- TASK STATEMENT
Word for word, set down every line of the entries below from the line with "Click the avatar" to the line with "Select the 24H time range", including both, and no other line.

- RECORDS SHOWN
__________

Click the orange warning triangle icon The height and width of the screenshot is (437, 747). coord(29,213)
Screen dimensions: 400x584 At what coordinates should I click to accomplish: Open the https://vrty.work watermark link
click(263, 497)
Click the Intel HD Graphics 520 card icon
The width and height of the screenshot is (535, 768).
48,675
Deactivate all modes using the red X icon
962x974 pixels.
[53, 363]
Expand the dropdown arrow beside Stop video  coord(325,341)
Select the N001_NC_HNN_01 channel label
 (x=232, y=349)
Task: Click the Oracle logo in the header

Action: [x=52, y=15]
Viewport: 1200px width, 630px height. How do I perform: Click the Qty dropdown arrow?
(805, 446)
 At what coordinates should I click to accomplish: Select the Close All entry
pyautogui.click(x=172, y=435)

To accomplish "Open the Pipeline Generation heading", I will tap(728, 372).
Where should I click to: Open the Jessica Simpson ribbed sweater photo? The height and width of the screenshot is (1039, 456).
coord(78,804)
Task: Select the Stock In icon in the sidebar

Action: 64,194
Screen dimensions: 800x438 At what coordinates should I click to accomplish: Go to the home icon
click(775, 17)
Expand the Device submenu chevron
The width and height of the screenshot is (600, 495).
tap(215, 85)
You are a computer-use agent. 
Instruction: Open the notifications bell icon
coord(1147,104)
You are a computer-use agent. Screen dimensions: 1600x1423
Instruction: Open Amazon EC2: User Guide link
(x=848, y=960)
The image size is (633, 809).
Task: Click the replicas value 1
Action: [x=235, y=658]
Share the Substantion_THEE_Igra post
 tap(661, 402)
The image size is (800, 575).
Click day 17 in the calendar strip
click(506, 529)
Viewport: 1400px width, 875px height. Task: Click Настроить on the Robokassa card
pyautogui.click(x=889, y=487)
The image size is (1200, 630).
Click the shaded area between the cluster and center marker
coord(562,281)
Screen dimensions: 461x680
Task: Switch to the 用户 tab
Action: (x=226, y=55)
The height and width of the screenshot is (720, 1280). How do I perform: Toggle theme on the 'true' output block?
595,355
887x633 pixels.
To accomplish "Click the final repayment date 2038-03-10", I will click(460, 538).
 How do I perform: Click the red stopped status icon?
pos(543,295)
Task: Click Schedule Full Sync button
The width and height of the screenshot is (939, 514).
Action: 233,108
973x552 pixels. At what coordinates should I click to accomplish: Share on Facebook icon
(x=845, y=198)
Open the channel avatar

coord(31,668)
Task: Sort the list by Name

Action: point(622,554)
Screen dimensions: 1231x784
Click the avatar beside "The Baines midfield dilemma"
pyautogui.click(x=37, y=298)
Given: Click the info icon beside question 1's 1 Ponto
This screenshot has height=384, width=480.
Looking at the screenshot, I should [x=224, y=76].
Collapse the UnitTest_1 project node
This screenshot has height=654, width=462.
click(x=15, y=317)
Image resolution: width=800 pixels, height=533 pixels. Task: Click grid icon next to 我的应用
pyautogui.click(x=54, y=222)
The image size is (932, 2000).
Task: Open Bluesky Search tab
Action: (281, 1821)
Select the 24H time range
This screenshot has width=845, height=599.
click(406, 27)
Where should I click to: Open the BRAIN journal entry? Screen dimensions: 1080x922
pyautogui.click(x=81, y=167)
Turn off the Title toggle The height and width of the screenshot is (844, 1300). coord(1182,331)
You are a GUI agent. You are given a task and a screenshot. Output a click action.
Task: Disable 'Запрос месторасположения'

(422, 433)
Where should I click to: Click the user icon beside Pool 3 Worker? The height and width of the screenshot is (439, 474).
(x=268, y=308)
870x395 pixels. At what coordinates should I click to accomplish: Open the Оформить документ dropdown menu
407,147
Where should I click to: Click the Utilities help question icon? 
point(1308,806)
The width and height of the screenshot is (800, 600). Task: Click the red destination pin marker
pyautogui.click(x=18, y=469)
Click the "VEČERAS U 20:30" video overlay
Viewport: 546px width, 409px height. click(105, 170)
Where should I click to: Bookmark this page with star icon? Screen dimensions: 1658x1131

__________

- REPLY TO THE TASK
Click the avatar beside "The Baines midfield dilemma"
pyautogui.click(x=37, y=298)
Given: Click the info icon beside question 1's 1 Ponto
This screenshot has height=384, width=480.
Looking at the screenshot, I should [x=224, y=76].
Collapse the UnitTest_1 project node
This screenshot has height=654, width=462.
click(x=15, y=317)
Image resolution: width=800 pixels, height=533 pixels. Task: Click grid icon next to 我的应用
pyautogui.click(x=54, y=222)
The image size is (932, 2000).
Task: Open Bluesky Search tab
Action: (281, 1821)
Select the 24H time range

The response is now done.